In the kitchen, mum heard the most blood curdling scream and it was followed by dad running in the back door and through into the front room where she found him sitting in his armchair hiding behind a very shaky newspaper.
“What’s happened?” Mum asked him, concerned as to his plight. Eventually there came a reply.
“Frogs.” Was all he said.
My dad had been ‘Out East’ in Burma and India during ‘The war,’ he had an infinite supply of war stories about jungle warfare, but it turned out he had a deep, dark secret, known only to my mum and him, he was afraid of nothing, except frogs.

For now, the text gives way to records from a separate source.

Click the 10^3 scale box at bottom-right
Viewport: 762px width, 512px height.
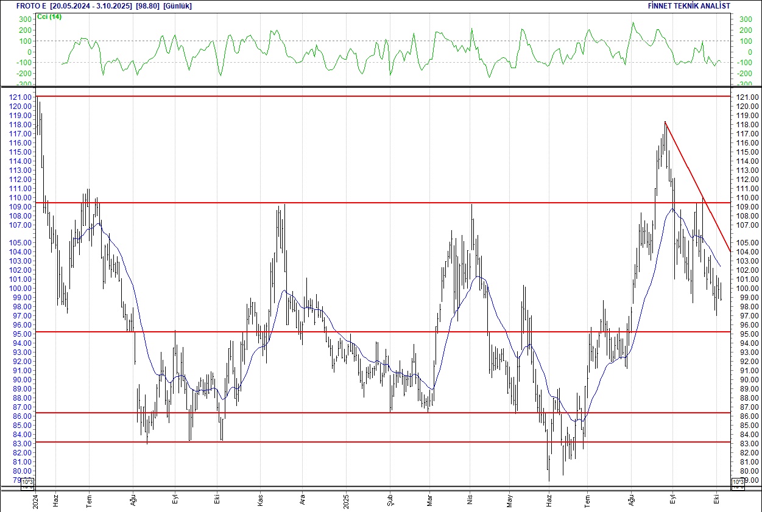pos(736,483)
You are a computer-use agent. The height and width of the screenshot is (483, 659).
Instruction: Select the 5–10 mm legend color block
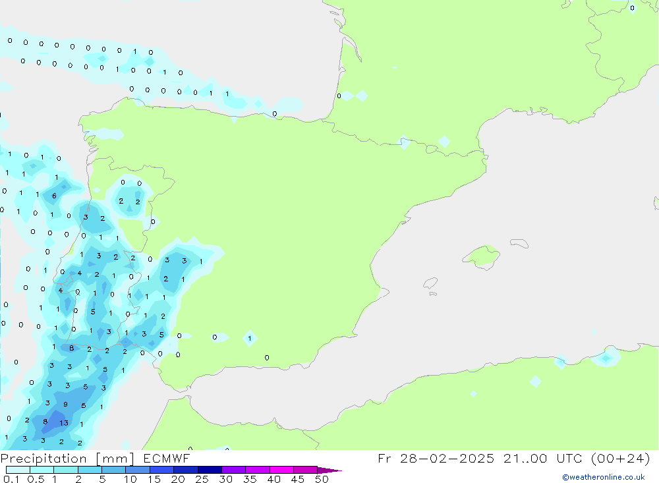pos(113,470)
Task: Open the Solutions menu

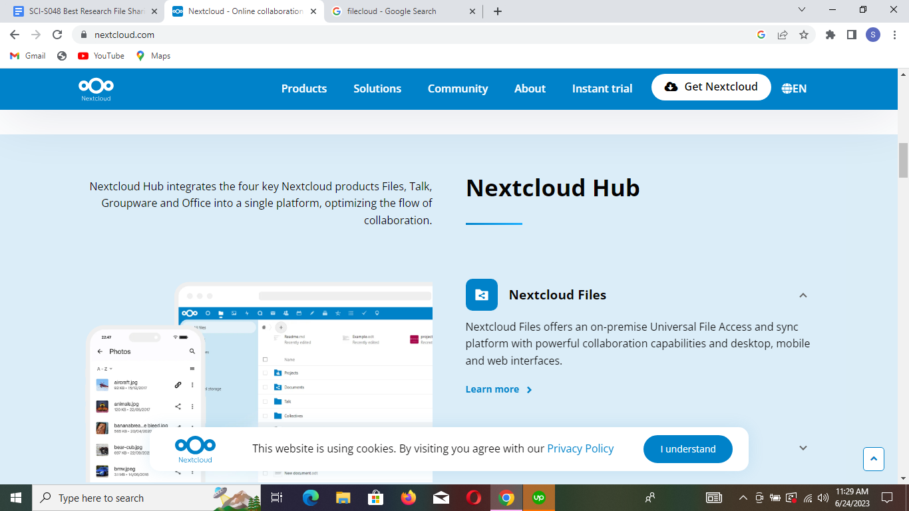Action: (x=377, y=88)
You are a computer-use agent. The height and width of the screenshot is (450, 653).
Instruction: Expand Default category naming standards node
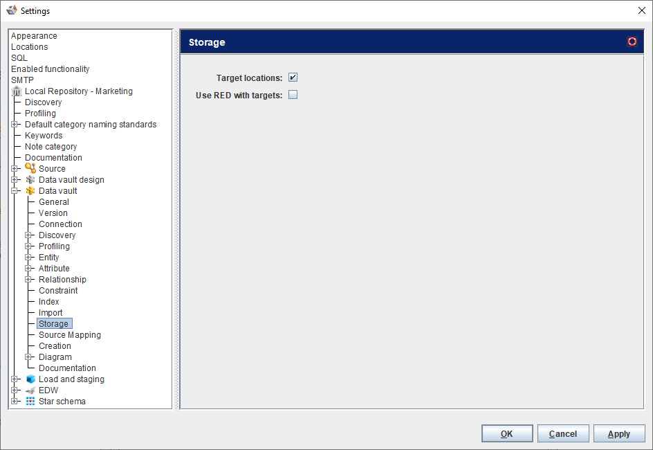15,125
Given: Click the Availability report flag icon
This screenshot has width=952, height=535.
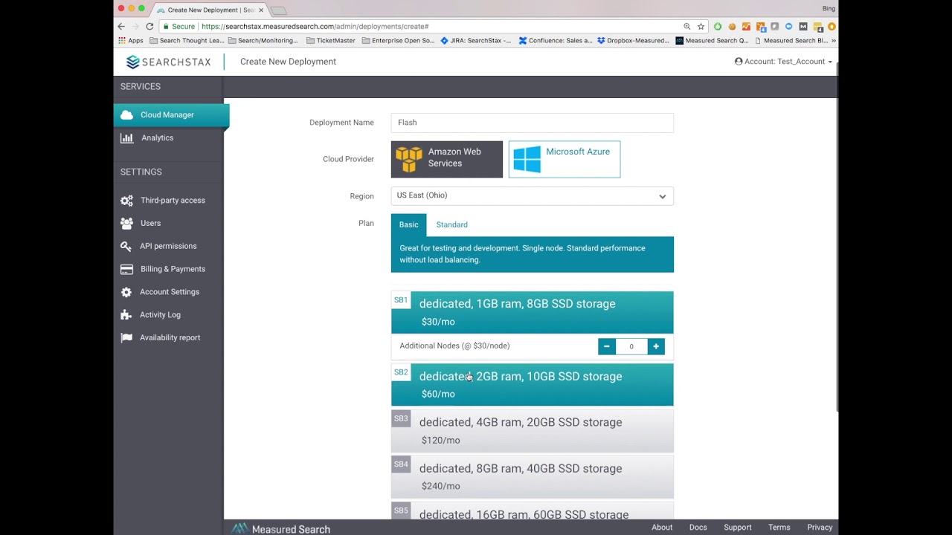Looking at the screenshot, I should [126, 338].
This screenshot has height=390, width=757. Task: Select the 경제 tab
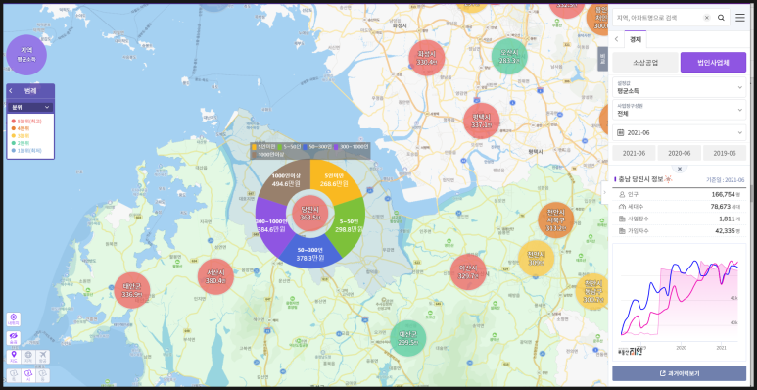click(635, 39)
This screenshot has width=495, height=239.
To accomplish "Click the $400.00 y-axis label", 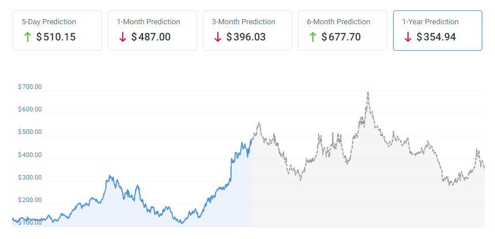I will (x=30, y=155).
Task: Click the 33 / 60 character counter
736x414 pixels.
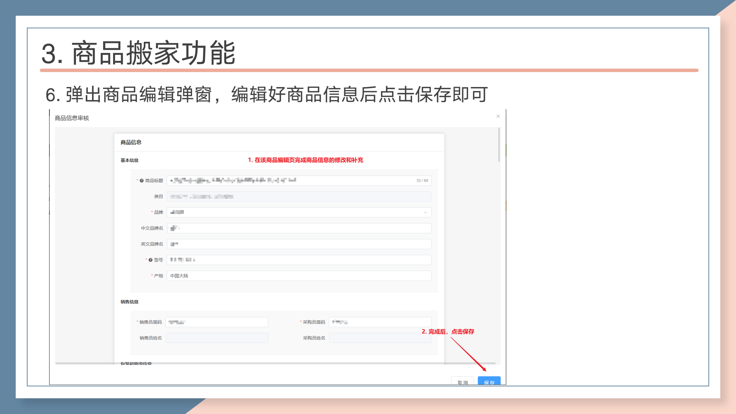Action: coord(422,181)
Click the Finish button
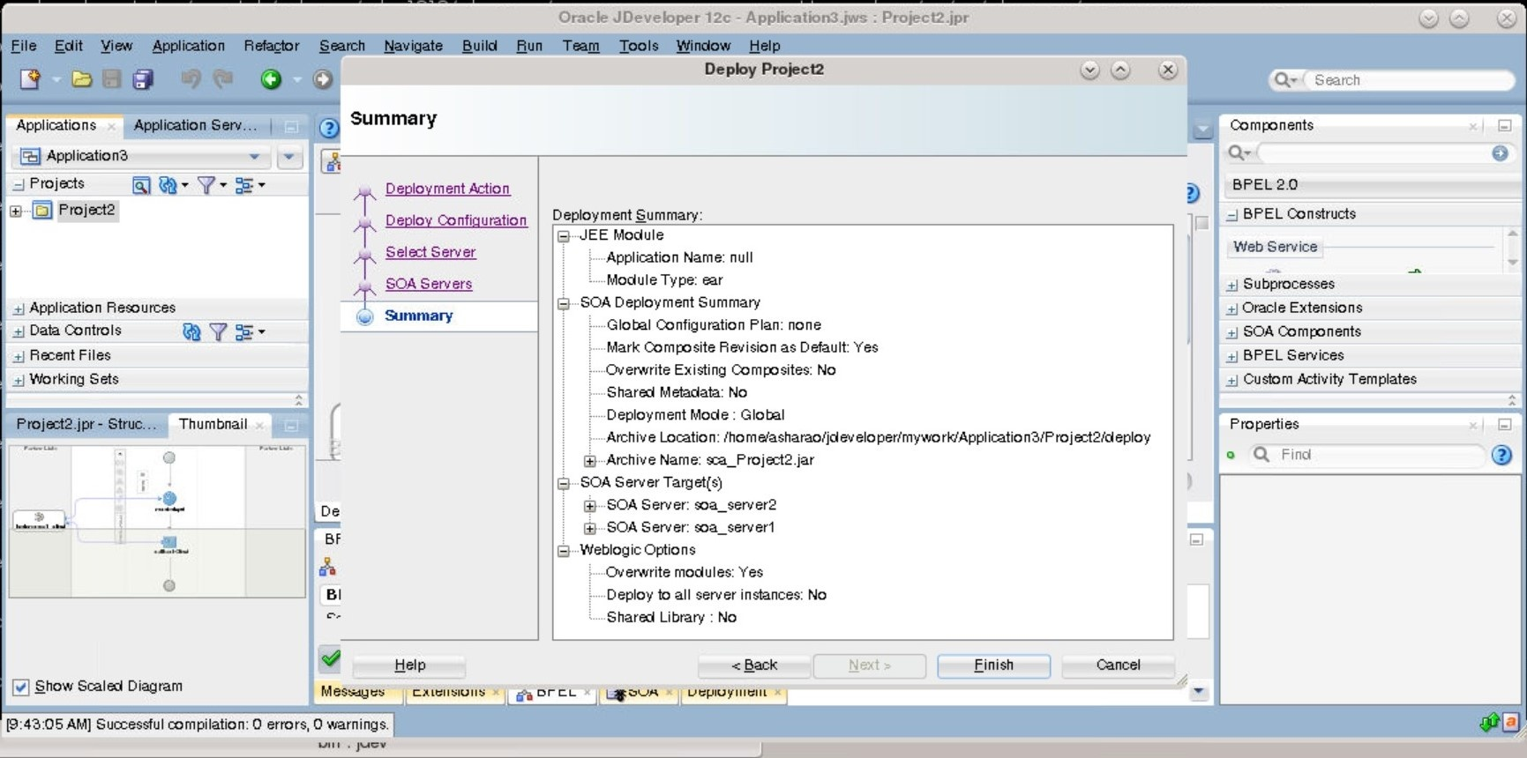 pos(993,665)
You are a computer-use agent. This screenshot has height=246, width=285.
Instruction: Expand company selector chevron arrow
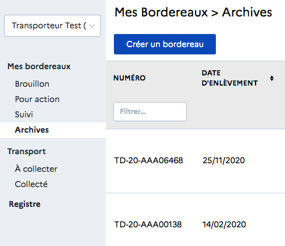92,26
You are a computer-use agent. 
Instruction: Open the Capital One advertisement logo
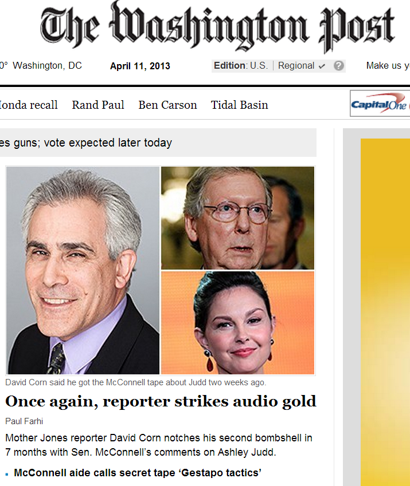[x=380, y=104]
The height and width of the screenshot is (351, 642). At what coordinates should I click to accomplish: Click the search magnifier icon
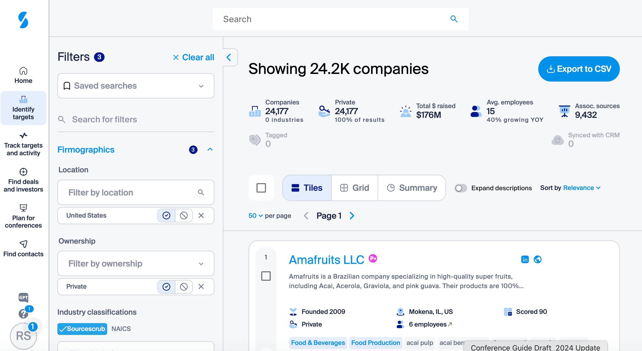[454, 19]
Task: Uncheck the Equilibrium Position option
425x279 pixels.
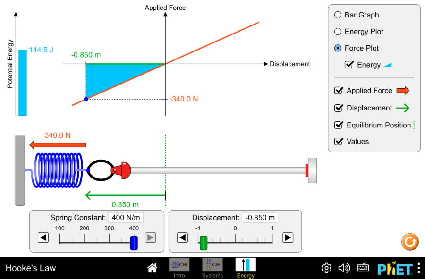Action: (x=339, y=125)
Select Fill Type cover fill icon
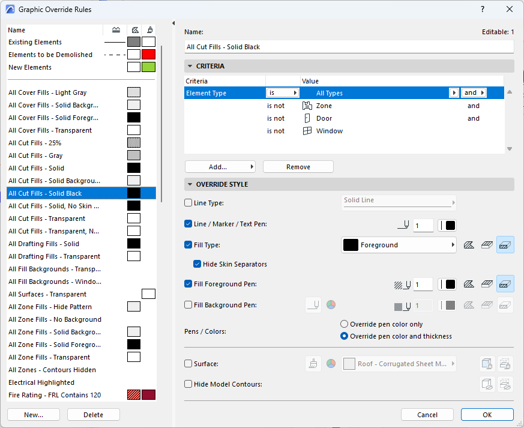524x428 pixels. [x=487, y=245]
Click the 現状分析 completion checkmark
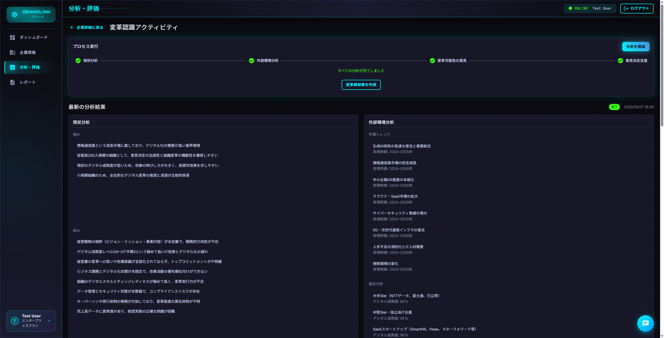664x338 pixels. click(78, 61)
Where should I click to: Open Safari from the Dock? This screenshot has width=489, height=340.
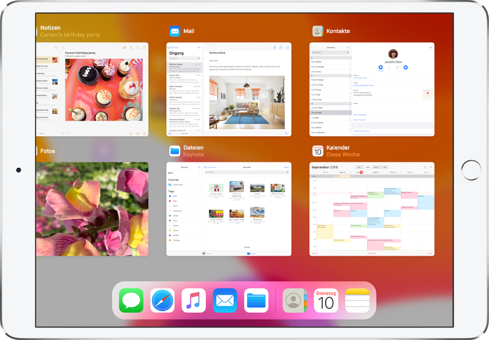tap(162, 300)
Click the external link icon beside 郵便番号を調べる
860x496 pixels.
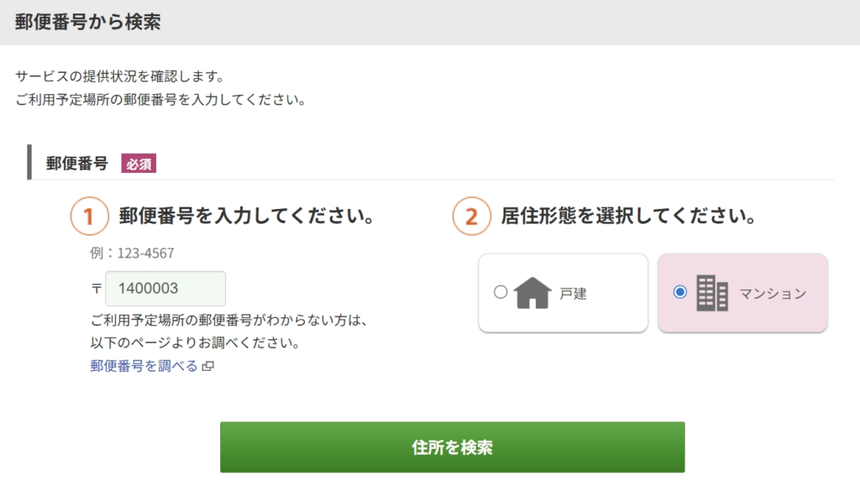click(x=208, y=367)
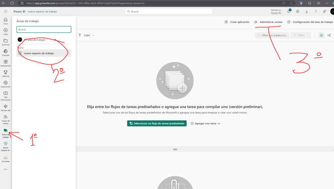This screenshot has height=189, width=334.
Task: Select Mi área de trabajo
Action: point(34,40)
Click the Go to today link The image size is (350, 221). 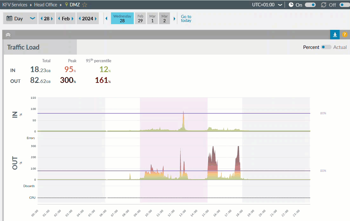[186, 18]
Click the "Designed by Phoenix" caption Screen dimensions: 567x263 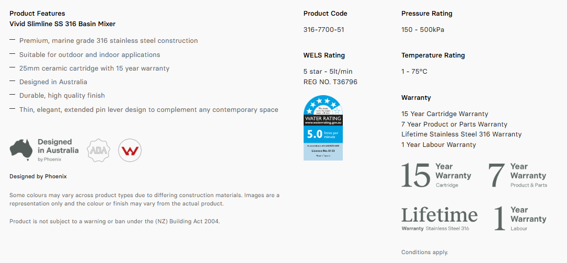pyautogui.click(x=38, y=176)
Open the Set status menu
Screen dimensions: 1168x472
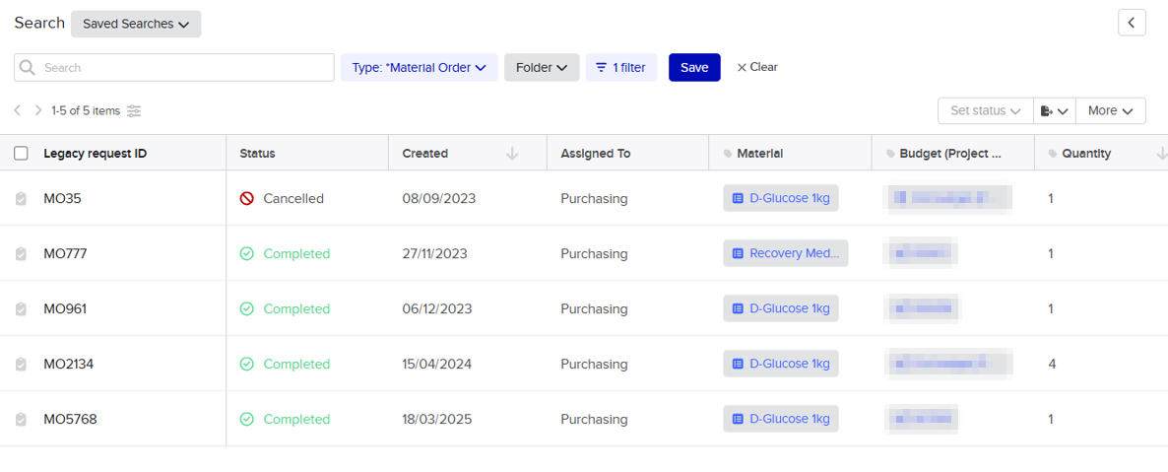click(985, 111)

When we first saw the television series ‘It Ain’t Half Hot Mum’ about an army concert party in the Far East during ‘The war,’ one of the soldiers looked suspiciously like dad, rising to his full height of just over five feet from his boots to oversized solar toupee Gunner Sugden of the Royal Artillery was the image of my father as a young man. He might never have lived this down if, in later years he had never grown a moustache, because he reinvented himself militarily to become an almost exact facsimile of Captain Mainwaring from Dad’s Army.